**Problem to work on**:
Pick up the passage below about checking the KAN implementation against DLinear, and continue it from its last sentence.

>> start Text block

After seeing this result, we wanted to verify that our implementation in KAN.py was actually working as intended given that it performed so much worse than DLinear and seemed to not capture the underlying patterns we had hoped. The original implementation of the pioneering paper (https://github.com/KindXiaoming/pykan), has built-in model interpretation by using model.plot(), however, we used https://github.com/Blealtan/efficient-kan as the training time for the latter is about 10-20x slower. From `efficient-kan`:

> The performance issue of the original implementation is mostly because it needs to expand all intermediate variables to perform the different activation functions. For a layer with in_features input and out_features output, the original implementation needs to expand the input to a tensor with shape (batch_size, out_features, in_features) to perform the activation functions. However, all activation functions are linear combination of a fixed set of basis functions which are B-splines; given that, we can reformulate the computation as activate the input with different basis functions and then combine them linearly. This reformulation can significantly reduce the memory cost and make the computation a straightforward matrix multiplication, and works with both forward and backward pass naturally.

Unfortunately, that led down a hold rabbit-hole of verifying that `pykan` and `efficient-kan` are functionally equivalent.

To better showcase how KANs operate in our main experimental framework, we first created a controlled experiment in `notebooks/KANs_sliding_window_comparison.ipynb` that mirrors the sliding window approach (batches) used in `exp_main.py`. For each window, we take seq_len historical points as input (lookback window) and predict the next pred_len points (prediction window), then slide the window forward. This directly corresponds to how exp_main.py processes real-world datasets through data_provider/data_loader.py, where it creates batches of sliding windows for training, validation and testing.

>> end Text block
>> start Extracted data

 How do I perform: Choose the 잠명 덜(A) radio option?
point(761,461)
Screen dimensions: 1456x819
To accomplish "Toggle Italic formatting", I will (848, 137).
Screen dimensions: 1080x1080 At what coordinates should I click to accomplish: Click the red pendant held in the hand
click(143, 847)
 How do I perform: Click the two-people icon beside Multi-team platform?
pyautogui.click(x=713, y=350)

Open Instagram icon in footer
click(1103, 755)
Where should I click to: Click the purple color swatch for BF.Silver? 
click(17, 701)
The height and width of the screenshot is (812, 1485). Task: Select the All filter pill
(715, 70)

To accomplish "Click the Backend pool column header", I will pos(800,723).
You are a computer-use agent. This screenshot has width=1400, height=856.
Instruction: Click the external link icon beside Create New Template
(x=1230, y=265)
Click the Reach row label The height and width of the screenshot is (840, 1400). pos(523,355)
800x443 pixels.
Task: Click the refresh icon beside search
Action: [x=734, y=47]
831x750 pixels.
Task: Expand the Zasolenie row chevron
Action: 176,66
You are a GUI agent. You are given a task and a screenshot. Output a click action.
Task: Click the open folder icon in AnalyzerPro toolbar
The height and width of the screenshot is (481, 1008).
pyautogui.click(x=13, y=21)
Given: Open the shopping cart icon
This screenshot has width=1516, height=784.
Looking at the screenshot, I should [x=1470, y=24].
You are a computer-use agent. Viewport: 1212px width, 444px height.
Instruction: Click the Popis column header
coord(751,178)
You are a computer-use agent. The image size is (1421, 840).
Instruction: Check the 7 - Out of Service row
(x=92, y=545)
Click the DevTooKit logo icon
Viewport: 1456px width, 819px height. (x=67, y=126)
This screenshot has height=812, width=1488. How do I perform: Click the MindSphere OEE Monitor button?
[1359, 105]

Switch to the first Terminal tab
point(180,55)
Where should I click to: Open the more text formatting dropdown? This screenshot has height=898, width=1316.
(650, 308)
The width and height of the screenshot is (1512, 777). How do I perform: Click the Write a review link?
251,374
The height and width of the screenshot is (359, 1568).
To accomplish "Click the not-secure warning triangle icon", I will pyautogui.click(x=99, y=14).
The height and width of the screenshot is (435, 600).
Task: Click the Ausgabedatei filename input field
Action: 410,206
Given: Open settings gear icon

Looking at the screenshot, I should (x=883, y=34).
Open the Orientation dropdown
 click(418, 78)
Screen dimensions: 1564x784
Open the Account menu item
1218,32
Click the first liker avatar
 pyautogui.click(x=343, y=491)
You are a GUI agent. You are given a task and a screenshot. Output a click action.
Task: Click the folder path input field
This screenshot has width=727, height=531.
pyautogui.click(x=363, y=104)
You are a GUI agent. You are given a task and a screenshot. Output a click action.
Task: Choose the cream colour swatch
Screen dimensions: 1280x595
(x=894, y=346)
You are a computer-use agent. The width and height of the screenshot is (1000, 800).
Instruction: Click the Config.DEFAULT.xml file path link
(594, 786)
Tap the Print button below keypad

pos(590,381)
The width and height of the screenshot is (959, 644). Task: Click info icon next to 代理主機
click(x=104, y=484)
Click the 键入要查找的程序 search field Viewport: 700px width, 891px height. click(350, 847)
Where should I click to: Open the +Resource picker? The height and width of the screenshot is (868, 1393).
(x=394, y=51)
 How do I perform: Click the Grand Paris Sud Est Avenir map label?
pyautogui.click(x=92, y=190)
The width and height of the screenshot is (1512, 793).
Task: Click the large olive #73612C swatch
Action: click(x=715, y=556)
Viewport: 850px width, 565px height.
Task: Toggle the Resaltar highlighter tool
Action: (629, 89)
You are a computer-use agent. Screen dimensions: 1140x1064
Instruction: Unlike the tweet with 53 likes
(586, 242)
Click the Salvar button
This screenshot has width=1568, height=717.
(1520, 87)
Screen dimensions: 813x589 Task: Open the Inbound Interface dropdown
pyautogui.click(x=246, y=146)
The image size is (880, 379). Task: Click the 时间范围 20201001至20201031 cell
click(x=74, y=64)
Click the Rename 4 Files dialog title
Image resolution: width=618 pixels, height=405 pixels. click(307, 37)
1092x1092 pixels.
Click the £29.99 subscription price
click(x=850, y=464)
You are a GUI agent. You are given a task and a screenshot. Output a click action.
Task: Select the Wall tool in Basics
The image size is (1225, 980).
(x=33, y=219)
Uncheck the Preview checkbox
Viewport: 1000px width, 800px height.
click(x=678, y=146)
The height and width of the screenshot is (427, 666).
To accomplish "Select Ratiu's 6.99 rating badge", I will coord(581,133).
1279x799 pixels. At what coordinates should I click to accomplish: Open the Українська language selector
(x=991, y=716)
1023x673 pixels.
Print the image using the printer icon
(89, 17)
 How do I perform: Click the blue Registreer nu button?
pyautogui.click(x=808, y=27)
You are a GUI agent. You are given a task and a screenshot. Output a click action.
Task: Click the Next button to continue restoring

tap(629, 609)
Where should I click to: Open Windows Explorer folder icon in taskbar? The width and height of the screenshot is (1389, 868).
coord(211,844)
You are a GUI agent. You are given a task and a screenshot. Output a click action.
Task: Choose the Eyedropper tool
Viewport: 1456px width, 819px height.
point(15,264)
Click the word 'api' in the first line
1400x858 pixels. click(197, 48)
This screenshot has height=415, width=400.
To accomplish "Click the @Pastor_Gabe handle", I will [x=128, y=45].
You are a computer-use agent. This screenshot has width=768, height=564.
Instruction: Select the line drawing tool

>> end Extracted data

**Answer to this task**:
In this notebook, we also generated synthetic time series data with known patterns – a combination of sine waves at different frequencies and amplitudes plus exponential growth - in an attempt to mimic what could look like a random stock price on the surface. The hope was that the KANs would pick up on the underlying functions describing the actual movements in a way that MLP can't:
$$f(t) = \sin(\frac{2\pi t}{100}) + 2\sin(\frac{2\pi t}{20}) + 5\sin(\frac{2\pi t}{10}) + 8\sin(\frac{2\pi t}{5}) + 10\sin(\frac{2\pi t}{4}) + 1.0045^t + \epsilon_t$$

Although it was nice to confirm that both the PyKAN and EfficientKAN implementations looked similar in their predictions, their performance on even this synthetic data was concerning as they struggled to outperform simple baselines like Naive repeat let alone MLP (with same parameters as the KANs, 100x32x50) or DLinear.

![image.png](attachment:image.png)

Given the KANs' underperformance from the previous notebook, we thought we'd start over very simply with just approximating some sine functions in `notebooks/KANs_simple_sin_approximation.ipynb`:

![image-5.png](attachment:image-5.png)

![image.png](attachment:image.png)

These basic experiments showed that KANs aren't uniquely better at interpolating 1D functions compared to an MLP of similar parameters, but they performed better preliminarily on 2D:

![image-2.png](attachment:image-2.png)

![image-3.png](attachment:image-3.png)

Unfortunately, it also seemed to indicate that `efficient-kan` might not be a completely faithful implementation of `pykan`, although the results are inconclusive.

Well, since it can learn to interpolate a 1D sine function, surely it must be able to extrapolate from one too? That's what we experimented with in `notebooks/KANs_simple_sin_extrapolation.ipynb`.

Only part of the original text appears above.